Nick Iversen nominated the Herald’s story on increasing inequality as Stat of the Week, on the grounds that it didn’t have any data showing increasing inequality. That’s slightly unfair — the increase in high incomes is not explainable by inflation — but it’s certainly true that the conclusion was pretty weakly supported by the numbers.

Firstly, any comparison of money in 2006 to money in 2013 that’s not inflation-adjusted in some way is pretty pointless. The CPI went up 19% over that period.

Secondly, minimum wages are pretty obviously relevant. At the last Census, the minimum wage was $9.50; at this Census it was $13.50, a nominal increase of 42% and a real increase of  19%.

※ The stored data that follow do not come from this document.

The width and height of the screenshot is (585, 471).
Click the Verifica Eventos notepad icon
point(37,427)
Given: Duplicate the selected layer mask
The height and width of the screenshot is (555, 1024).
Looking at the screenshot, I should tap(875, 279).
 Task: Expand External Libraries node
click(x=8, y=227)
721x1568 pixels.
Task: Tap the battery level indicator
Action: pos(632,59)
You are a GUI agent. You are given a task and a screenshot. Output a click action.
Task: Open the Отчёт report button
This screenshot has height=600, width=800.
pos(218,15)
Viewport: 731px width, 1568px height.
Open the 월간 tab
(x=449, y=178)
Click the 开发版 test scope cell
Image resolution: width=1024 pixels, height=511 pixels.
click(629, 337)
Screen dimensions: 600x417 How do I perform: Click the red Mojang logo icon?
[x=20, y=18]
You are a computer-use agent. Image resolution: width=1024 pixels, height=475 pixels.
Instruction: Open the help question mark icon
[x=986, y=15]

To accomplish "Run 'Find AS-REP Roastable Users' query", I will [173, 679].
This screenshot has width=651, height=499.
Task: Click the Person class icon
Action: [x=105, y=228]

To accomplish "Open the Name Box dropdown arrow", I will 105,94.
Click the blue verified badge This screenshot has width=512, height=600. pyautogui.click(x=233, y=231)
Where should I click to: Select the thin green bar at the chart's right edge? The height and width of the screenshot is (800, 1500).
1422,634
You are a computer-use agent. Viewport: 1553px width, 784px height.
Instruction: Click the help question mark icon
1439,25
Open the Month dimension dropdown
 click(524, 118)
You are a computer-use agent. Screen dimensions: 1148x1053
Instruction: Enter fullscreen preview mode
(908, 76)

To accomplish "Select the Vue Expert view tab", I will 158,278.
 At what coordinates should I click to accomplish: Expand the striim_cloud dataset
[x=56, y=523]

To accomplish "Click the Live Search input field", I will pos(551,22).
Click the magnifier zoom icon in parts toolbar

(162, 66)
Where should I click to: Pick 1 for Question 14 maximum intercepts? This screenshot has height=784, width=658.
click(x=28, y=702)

Thirdly, there are established ways to measure income inequality, and while they aren’t perfect, they are better than trying to reinvent the wheel.  From an Inequality Forum earlier this year,  we can find some summaries based on survey data (PDF) of the ratio of the 80th to 20th percentile of income, and the Gini index.  Here’s the 80:20 ratio, with the blue line for income before subtracting housing costs and the red line for income after subtracting housing costs. Both have gone down since 2006, though up since the 1980s, and housing costs are clearly a fair chunk of the inequality problem.

r8020

 

The Gini index is a more complicated summary of inequality that uses all the data, not just two percentiles. It’s popular for comparing between times and between countries.  The Gini index for raw income (before taxes and benefits) has stayed fairly stable in NZ recently.

gini

 

The Gini index for income after taxes and benefits will have increased, but probably not by a lot.

So, inequality in NZ is substantially higher than it used to be, and there are a lot of reasons to think this is bad, but the increase was in the 1980s and 1990s, not since 2006.  And this information is not hard to find.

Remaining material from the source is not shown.